— Activity —
Can you quote the lines below exactly, starting at the line with "Open the fxsklad.ru link label" and going through the last one?

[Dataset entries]
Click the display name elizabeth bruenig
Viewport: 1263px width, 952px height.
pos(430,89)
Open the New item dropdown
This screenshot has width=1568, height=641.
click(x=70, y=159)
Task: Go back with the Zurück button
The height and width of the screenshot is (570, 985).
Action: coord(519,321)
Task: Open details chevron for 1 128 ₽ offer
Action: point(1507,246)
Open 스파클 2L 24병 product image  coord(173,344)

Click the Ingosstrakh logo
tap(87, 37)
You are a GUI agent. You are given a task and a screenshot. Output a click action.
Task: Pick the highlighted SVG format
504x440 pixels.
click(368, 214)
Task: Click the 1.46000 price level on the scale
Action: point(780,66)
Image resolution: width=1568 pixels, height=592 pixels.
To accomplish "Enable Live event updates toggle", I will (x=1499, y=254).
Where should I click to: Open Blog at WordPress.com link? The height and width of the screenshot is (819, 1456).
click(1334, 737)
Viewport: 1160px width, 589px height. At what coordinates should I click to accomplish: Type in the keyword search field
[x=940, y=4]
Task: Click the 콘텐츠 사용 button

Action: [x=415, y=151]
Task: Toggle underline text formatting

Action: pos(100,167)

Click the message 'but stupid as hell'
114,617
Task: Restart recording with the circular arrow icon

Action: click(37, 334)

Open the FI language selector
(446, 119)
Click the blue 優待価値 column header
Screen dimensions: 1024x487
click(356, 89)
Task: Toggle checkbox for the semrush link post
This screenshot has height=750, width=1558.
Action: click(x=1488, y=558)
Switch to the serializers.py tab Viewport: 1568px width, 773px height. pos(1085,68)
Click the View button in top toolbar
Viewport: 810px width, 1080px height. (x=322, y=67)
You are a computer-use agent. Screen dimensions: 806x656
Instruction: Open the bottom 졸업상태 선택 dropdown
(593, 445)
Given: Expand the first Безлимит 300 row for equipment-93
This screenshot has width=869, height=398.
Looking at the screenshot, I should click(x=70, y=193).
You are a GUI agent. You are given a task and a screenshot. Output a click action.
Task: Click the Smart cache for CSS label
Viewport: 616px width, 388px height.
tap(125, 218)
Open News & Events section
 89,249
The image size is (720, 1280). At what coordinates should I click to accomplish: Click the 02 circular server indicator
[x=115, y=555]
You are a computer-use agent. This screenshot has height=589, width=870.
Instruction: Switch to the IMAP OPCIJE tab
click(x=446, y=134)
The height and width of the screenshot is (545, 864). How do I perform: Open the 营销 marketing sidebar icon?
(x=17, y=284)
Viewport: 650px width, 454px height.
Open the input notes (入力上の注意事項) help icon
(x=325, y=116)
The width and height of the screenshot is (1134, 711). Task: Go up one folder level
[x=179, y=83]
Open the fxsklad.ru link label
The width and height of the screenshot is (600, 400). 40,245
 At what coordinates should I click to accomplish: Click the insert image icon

— Solution —
Open the fxsklad.ru link label
The width and height of the screenshot is (600, 400). 40,245
 At what coordinates should I click to accomplish: Click the insert image icon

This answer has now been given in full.